*What is required*:
From the records below, please repeat exactly the line that has "Given: Click the", the line that has "This screenshot has width=1332, height=518.", and every line between them, and nothing else.

*Data for processing*:

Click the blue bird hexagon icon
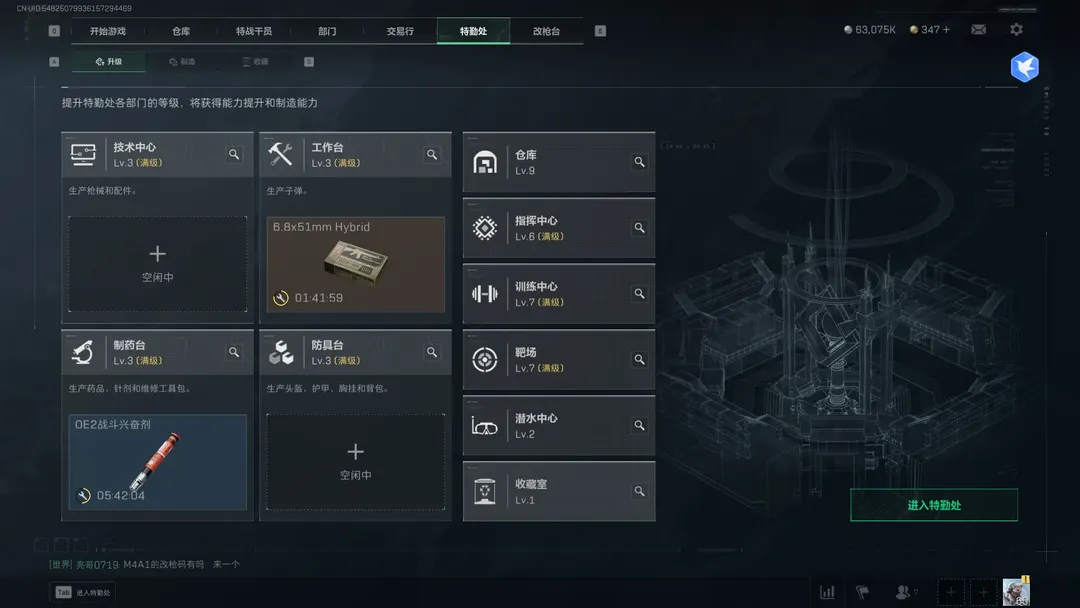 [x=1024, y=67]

--

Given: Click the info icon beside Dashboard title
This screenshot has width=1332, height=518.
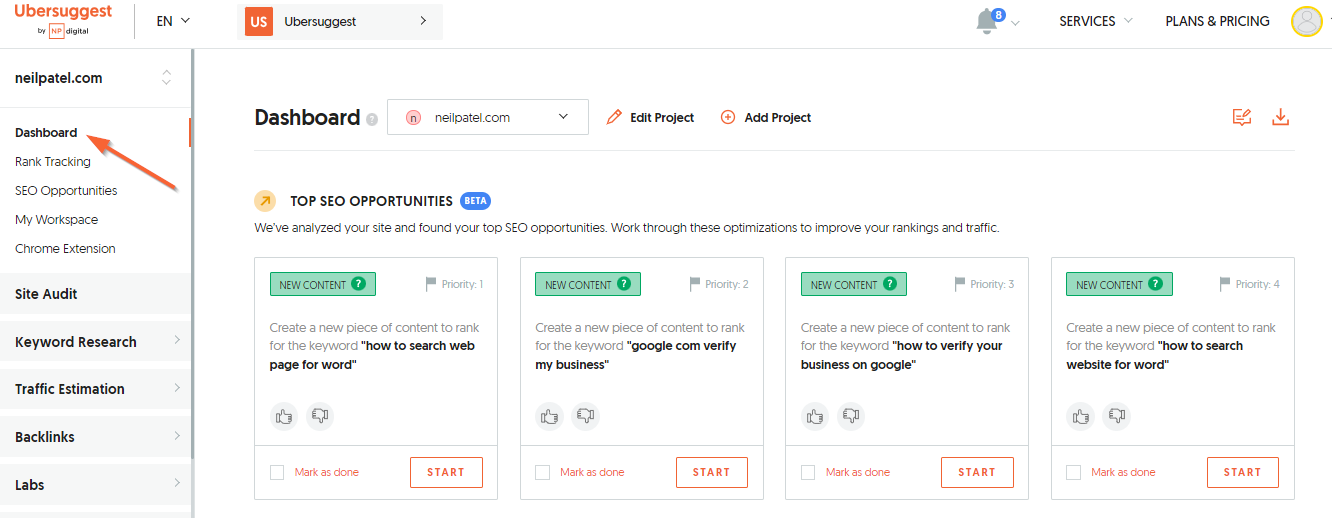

* * *

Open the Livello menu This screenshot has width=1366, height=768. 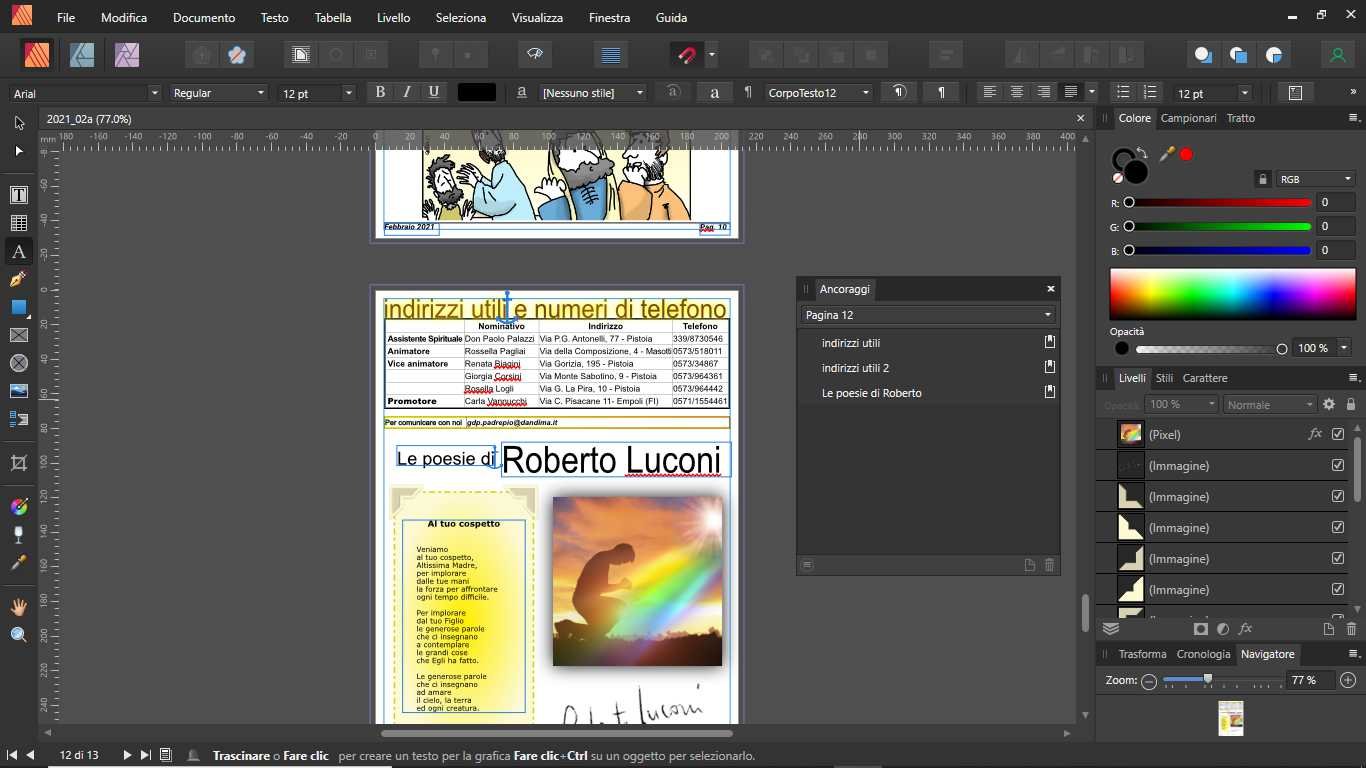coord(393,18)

*Answer section*:
Given: Click the info icon beside Dashboard title
This screenshot has width=1332, height=518.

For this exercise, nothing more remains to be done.